Monty bowed stiffly. “I wanted to tell you in person but when I socked DiMaggio, studio security appeared like Aladdin’s genie and hustled me out.”

“But Mo-Mo,” Gwendolyn said, “how did this happen? I mean, why you?”

“About a year ago, I was on overnight radar duty with our newest recruit. To keep each other awake, we took turns talking. I told him about my experiences during the war when I was serving under Admiral Halsey, and during Typhoon Connie, and the surrender of Japan in Tokyo Bay on the USS Missouri. When I finished, this guy says I should write it down, like in a memoir, because his brother-in-law is one of those literary agents. I told him I’m not the writing type. He says to me, ‘You got some better way to fill in these long navy voyages?’”

Gwendolyn peered into Monty’s earnest face. “You’ve written a memoir?”

“Yeah! He sent it to his in-law, who loved it. A while after that, I get a letter saying he’s sold it to Simon and Schuster.”

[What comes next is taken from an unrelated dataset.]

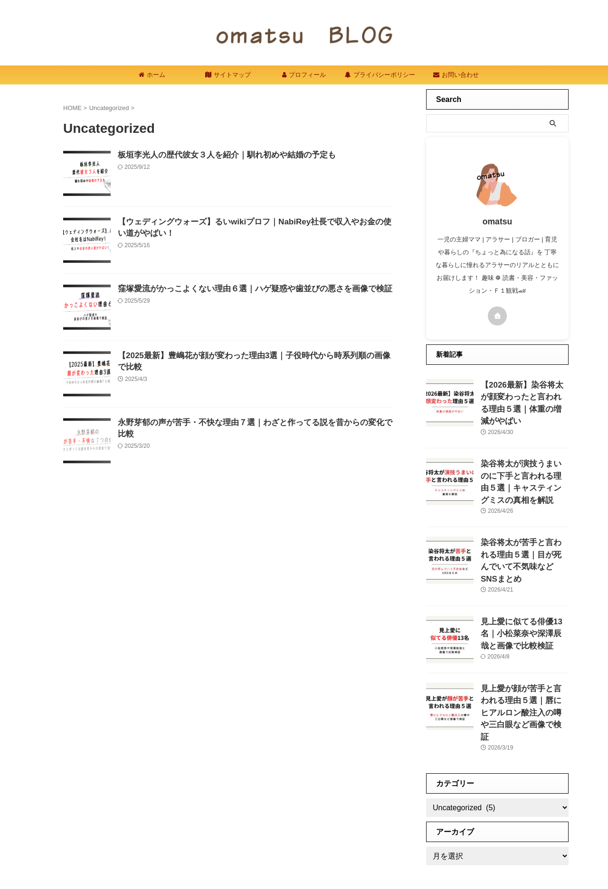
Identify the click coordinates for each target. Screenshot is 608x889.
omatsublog (304, 858)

“What?!” All this news coming at once made Gwendolyn’s head spin. It might also have been the dose of painkillers the nurse had just fed her. “When does it come out?”

“It takes forever so who the heck knows? But about a month ago, I got hauled in front of the head of navy public relations who tells me recruitment is on the decrease since the war in Korea ain’t going so good. They need to improve P.R. and figure my memoir might be it. Before you can say ‘kamikaze,’ I’m the new navy liaison officer!”

The fresh fog of painkillers drifted through Gwendolyn. She felt like she was lying on a bed of cotton candy nestled in a drifting cloud. “I’m so proud of you.”

“My office is in the Taft Building. D’you know where that is?”

“Corner of Hollywood and Vine,” Kathryn said. “The Academy of Motion Picture Arts and Sciences have their offices there.”

“Is it near the Garden of Allah?” Monty asked.

“Easy drive down Sunset. You thinking of moving in?”

“Got room on your sofa till they get a vacancy?”

“Better yet,” Kathryn said, “Marcus’s place is empty. God knows when he’ll be back, so why don’t you just move in there? I’m sure he won’t mind, especially if you take over the rent.”

Beyond the capability of producing sound now, Gwendolyn managed to nod her head before slipping into a dreamy netherworld of cashmere, eiderdown, and angels.